──────── SELECTED PASSAGE

The same dynamics play out in software supply chain security, where insufficient preparation is often masked by overconfidence. Lineaje recently conducted a survey at RSA Conference 2025 that exposes the gap between confidence and actual readiness against today’s top threats.

The research revealed that 32% of security professionals think they can deliver zero-vulnerability software despite rising cyberattacks and compliance regulations. While 68% are more realistic, noting they feel uncertain about achieving this near-impossible outcome, it’s clear there are blind spots in organizations’ software supply chain defenses.

Here are some of the other key findings:

SBOM Compliance Stalls Even as Mandates Increase 

In the past several years, global software bill of materials (SBOM) guidelines like U.S. Office of Management and Budget (OMB) Memo M-22-18, Executive Order 14028, and the EU Cyber Resilience Act have focused organizations to address software supply chain governance concerns. Yet, some organizations are lagging in their level of adoption. The Lineaje survey found that almost half (48%) of security professionals are behind on complying to SBOM regulations. The lack of adherence exposes organizations to significant fines, potential data breaches, and hurts customer prospects. Only a little more than half (53%) have even started SBOM integration or are presently evaluating solutions or practices, despite financial and legal penalties for not following.

The reason for the lack of compliance? Organizations do not have enough visibility into what’s lurking in their codebases, especially given that over 90% of applications are built upon open-source dependencies. Out of all software weaknesses, 95% are directly attributed to open-source. In the survey, 34% reported difficulty in accurately identifying and tracking these components, making it nearly impossible to comply with regulations or stay protected. The recent easyjson open-source vulnerability is just the latest example of the multifaceted risks inherent with the reliance on open-source components.

Security Professionals Working in Vacuum, Lacking Full-Lifecycle Visibility 

Over a third (38%) of respondents said they prioritize the most vulnerable areas within their applications. Unfortunately, this leaves the “less vulnerable” areas within the software supply chain open to attack. AI advancements mean that all vulnerabilities are now exploitable. Security teams’ current lack of visibility into software supply chains’ dependencies means many organizations are likely underestimating true risks.

Nearly a third (29%) of security professionals still lack solutions and processes needed to analyze SBOMs for vulnerabilities. And, unfortunately, without the capabilities to correlate SBOM data with known weaknesses or automate risk prioritization, security professionals lag to address threats and create a widened window of opportunity for attackers.

The AI Double-Edged Sword 

While almost all (88%) of respondents agree that AI has the potential to fill some of the visibility gaps, it doesn’t come without its own set of risks. Respondents were most concerned with AI’s privacy risks (35%) and AI code generation and vibe coding risks (26%). Given practices like AI code generation and vibe coding significantly increase the software supply chain attack surface, this makes a lot of sense. And while AI-powered auto-remediation is a great tool in combating increased risk, it is only limited to vulnerabilities for which fixes are available. Over half (70%) of respondents admitted that when a fix isn’t available, they either don;t have or are not sure if they have a remediation plan in place.

Software Supply Chain Security Moving Forward 

Software supply chain security and governance is certainly a marathon, not a sprint. The Lineaje research looks beneath the surface of security professionals’ overconfidence and reveals the industry need for full-lifecycle solutions that can provide visibility into all code and fix them at the velocity of digital transformation. With this, teams can make it to the finish line instead of playing catch up.

────────────────
──────── SOURCE MATERIAL

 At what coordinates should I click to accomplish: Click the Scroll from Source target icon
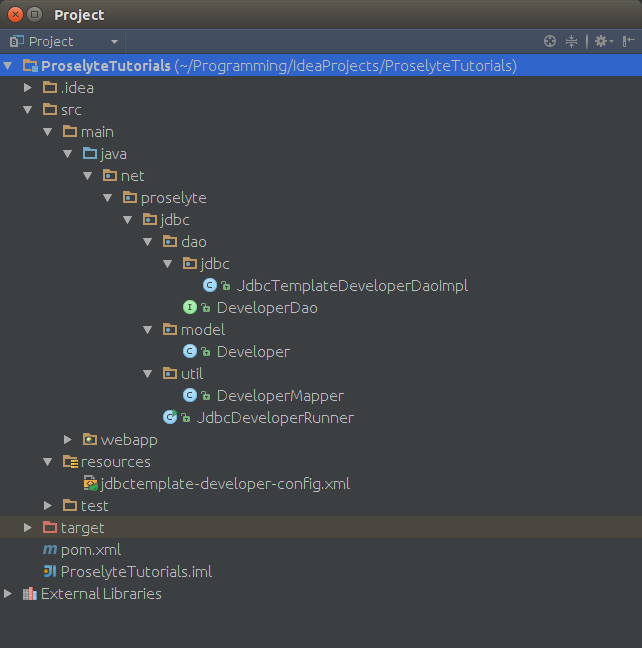pos(549,41)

────────────────

**AIM**
Answer these from the article on software supply chain security:
(a) At what event did Lineaje conduct its survey?
(b) What share of security professionals are behind on complying with SBOM regulations?
(c) What percentage of respondents agree that AI could fill some of the visibility gaps?

**COMPLETED EXERCISE**
(a) RSA Conference 2025
(b) 48%
(c) 88%